This week the Pole Barn Guru answers reader questions about condensation control in Spokane, WA, the availability of a hipped roof design to meet wind and snow loads, and planning for a post frame build on a sloped site.
DEAR POLE BARN GURU: I’m in Spokane, WA– a semi-arid region, and I had a question about using metal roof panels with prefabbed integral condensation control, such as Condenstop, along with a double bubble reflective barrier. I have a few left over rolls of the reflective barrier that I can use and would only need to buy an extra roll or two for our prospective 36×36 post frame building. Would it be ok to use both without trapping moisture between the 2? Or, should I only use 1? Building will have continuous soffit venting on both eaves and ridge venting as well. The building will be used in-part to store food-crop and will be temperature-controlled during all seasons, and has drywalled ceilings. Therefore, I’d like to insulate to the max. Was thinking spray foam between the purlins and also fiberglass batts? MATT in SPOKANE
DEAR MATT: I was born and raised in Spokane, owned a house on Newman Lake until just a couple of years ago. In the 1990’s I was the area’s most prolific post frame builder – one year we erected over 200 post frame buildings in Spokane county alone!

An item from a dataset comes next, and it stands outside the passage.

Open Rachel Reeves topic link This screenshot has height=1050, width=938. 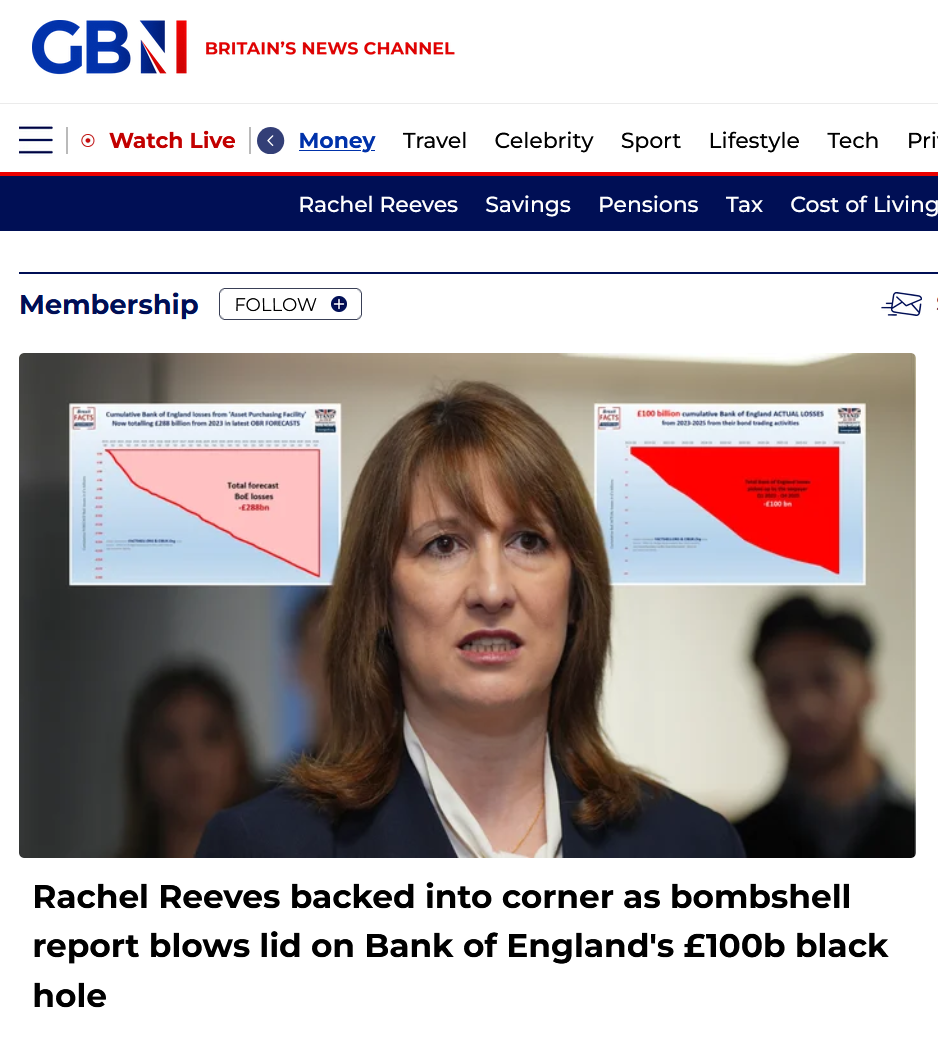tap(378, 204)
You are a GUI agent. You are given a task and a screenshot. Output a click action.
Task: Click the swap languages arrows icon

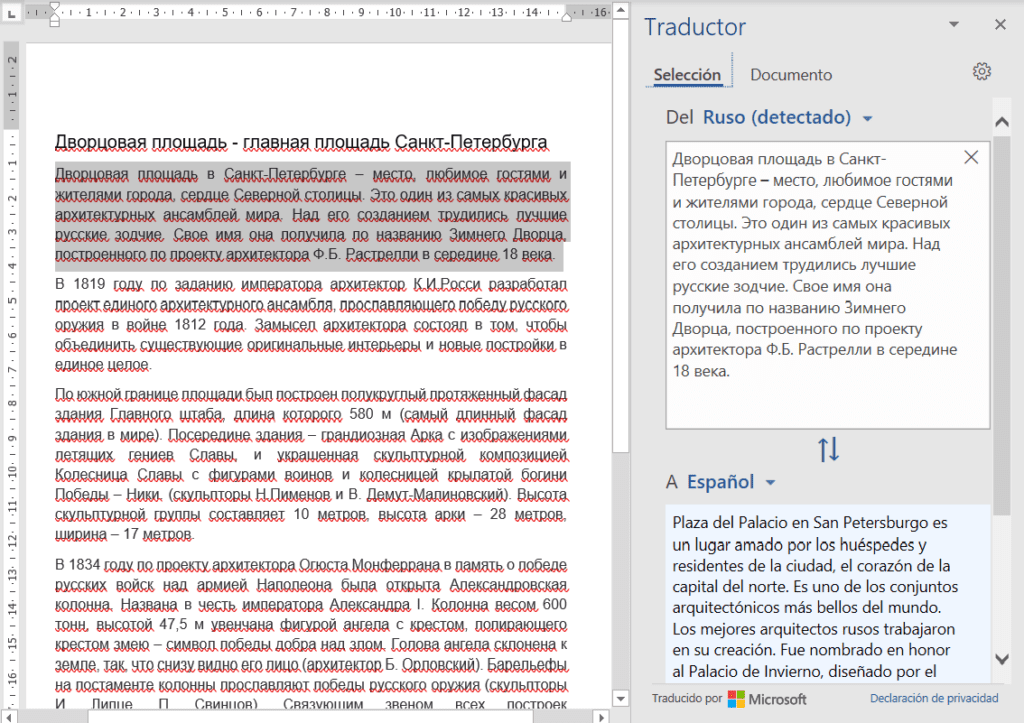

Let’s look at doing this right, and not spend money just to spend money.
Spokane is Climate Zone 5A. 2021 International Energy Conservation Code requirements (IECC) are R-60 roof, R-30 walls
Roof: 16″ raised heel trusses, vent overhangs and ridge in correct proportion, roof steel with Integral Condensation Control, blow in R-60 of granulated Rockwool.

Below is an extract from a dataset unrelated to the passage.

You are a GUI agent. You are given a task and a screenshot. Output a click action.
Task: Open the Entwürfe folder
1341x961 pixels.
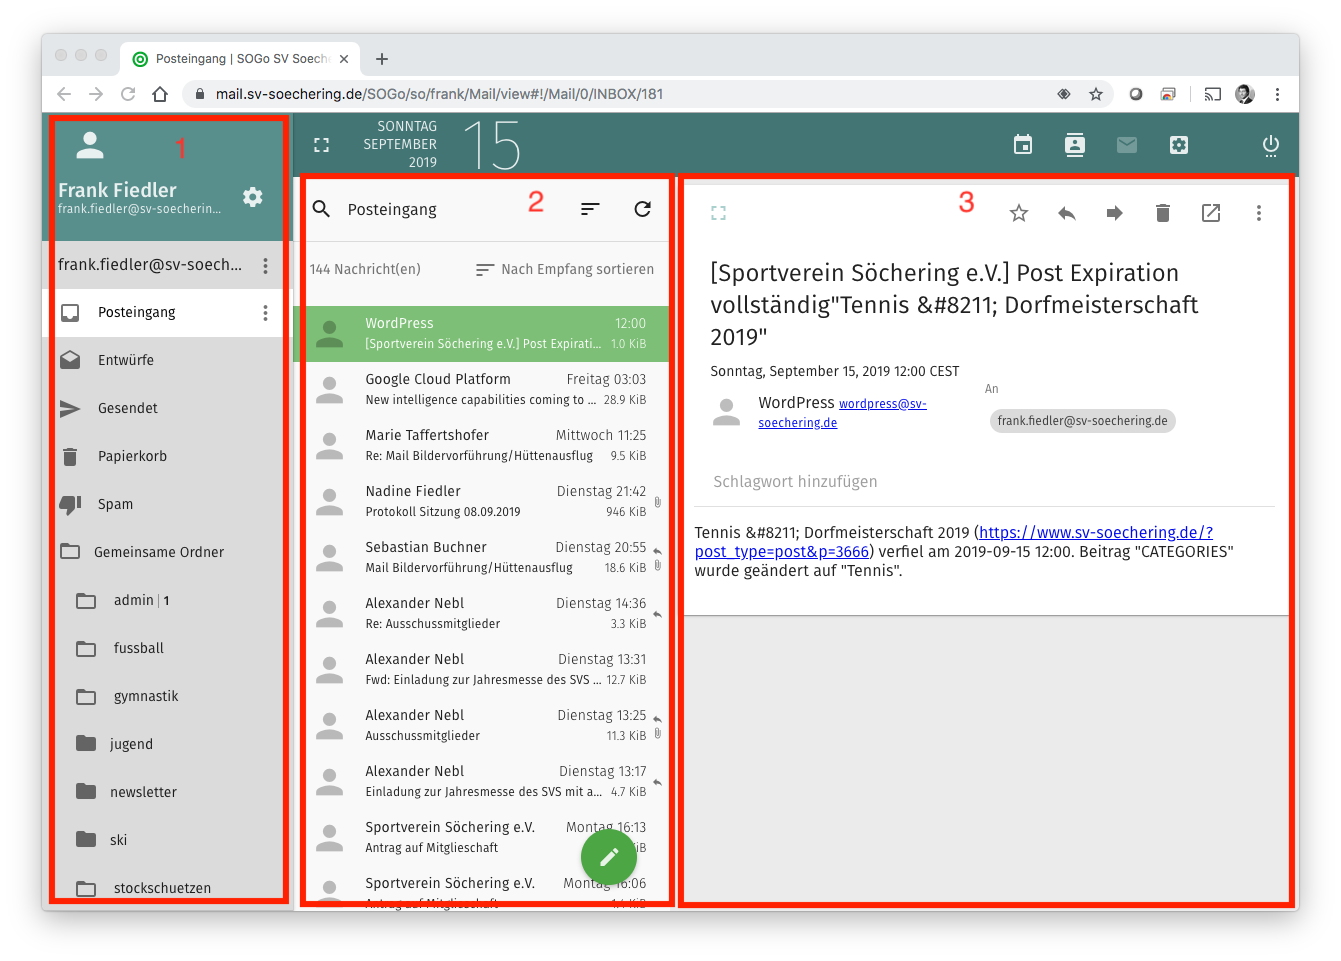pos(126,360)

Sell your reflective barrier on Craigslist or Facebook Marketplace.
Walls: Steel siding, Weather Resistant Barrier (Tyvek or similar), 2×8 commercial bookshelf girts, R-30 Rockwool batts, well-sealed vapor barrier.
DEAR POLE BARN GURU: In your blog you state that hip roof style the strongest against high winds. as I live in tornado alley wind and snow drifting are concerns of mine and would like my building design to be highly resistant to these forces. Why can I not find examples of this roof style on your web site? Is the gambrel style the closest you come to this design? CARY in RAYMOND
DEAR CARY: Very few clients have been willing to make an extra investment into full hip roofs, explaining why our website has no photos of them (we do rely upon our clients to provide photos). We can engineer traditional (and most cost effective) gable roof designs with wind speeds in excess of 200 mph. Our Building Designers can incrementally adjust design wind speeds to allow you to make decisions to best meet your concerns and budget.
While most roof truss manufacturers meet Code requirements for unbalanced (drift) snow loads, we are one of few (if not only) building providers who also design roof purlins appropriately to resist these same loads. This typically results in purlins closest to ridge to be either more closely spaced and/or larger in dimensions.
DEAR POLE BARN GURU: We purchased property in north central Tennessee and are planning a post frame barn for a RV and SUV storage and then later adding a post frame home as our forever home. Building site has about a 5 – 10 degree slope. Can you recommend some reading material, books, articles, how-to’s that I can learn and start making some educated research and decisions? thanks. JEFFREY in PRAIRIEVILLE
DEAR JEFFREY: A plethora of options are available for sloped sites. They can be excavated to create a “walk-out” or “daylight” situation. I was faced with this situation on one of my personal buildings (albeit with a more extreme slope): https://www.hansenpolebuildings.com/2019/05/solving-massive-pole-building-grade-changes/
Sites can also be built up: https://www.hansenpolebuildings.com/2020/01/supporting-fill-when-considerable-grade-change-exists/
And there is always an option of “stilts” https://www.hansenpolebuildings.com/2020/03/stilt-home-barndominium/
For research, a great source of information is always to navigate to www.HansenPoleBuildings.com, go to SEARCH in upper right corner, type in whatever topic you are looking for information on (e.g. BARNDOMINIUM) and hit ENTER. Over 2000 articles are available, covering a broad myriad of subject matter.
Whatever route you do ultimately pick, fully engineered post frame is likely to be your most cost effective and energy efficient structural design solution.